* _Aim of the exercise_:
State how many lines in the records below contain the word "button", giving only the number.

[Stored dataset items]
#####
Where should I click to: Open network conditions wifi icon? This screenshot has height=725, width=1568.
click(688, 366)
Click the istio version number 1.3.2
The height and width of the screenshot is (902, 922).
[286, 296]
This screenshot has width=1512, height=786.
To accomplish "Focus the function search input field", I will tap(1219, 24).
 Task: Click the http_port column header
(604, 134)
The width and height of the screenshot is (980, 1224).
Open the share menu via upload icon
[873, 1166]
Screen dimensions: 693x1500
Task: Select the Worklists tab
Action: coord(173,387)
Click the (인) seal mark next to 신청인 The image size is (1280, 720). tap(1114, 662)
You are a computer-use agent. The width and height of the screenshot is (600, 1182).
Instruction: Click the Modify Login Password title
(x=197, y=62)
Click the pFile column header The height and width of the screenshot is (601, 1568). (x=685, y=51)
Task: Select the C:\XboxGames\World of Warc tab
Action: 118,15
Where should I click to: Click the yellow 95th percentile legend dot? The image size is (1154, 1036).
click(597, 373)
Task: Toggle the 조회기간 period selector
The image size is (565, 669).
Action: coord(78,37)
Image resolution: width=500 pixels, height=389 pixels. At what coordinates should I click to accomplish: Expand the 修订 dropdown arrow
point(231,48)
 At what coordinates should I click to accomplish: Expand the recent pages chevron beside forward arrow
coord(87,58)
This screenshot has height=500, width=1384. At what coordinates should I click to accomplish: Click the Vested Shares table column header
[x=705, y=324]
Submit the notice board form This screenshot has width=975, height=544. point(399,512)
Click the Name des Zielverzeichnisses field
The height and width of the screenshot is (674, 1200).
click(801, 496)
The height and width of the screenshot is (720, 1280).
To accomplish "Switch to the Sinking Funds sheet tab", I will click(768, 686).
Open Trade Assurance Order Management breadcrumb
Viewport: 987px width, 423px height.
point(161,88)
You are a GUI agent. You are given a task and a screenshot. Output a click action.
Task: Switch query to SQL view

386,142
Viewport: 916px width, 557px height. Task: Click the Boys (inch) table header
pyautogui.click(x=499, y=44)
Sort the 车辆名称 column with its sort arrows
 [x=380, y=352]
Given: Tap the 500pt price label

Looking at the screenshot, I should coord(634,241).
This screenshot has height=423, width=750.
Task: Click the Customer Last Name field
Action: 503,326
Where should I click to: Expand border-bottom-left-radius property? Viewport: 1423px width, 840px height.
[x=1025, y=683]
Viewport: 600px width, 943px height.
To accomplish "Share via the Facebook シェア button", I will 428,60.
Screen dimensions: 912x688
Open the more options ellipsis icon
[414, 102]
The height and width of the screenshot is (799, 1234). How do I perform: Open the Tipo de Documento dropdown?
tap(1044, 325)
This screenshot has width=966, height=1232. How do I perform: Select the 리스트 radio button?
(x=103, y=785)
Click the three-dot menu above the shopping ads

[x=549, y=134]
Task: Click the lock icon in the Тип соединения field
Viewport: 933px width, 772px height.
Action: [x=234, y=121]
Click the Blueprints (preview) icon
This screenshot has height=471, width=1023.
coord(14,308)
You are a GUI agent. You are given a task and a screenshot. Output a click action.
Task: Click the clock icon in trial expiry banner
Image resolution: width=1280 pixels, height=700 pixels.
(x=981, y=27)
#####
* _Response to this exercise_:
2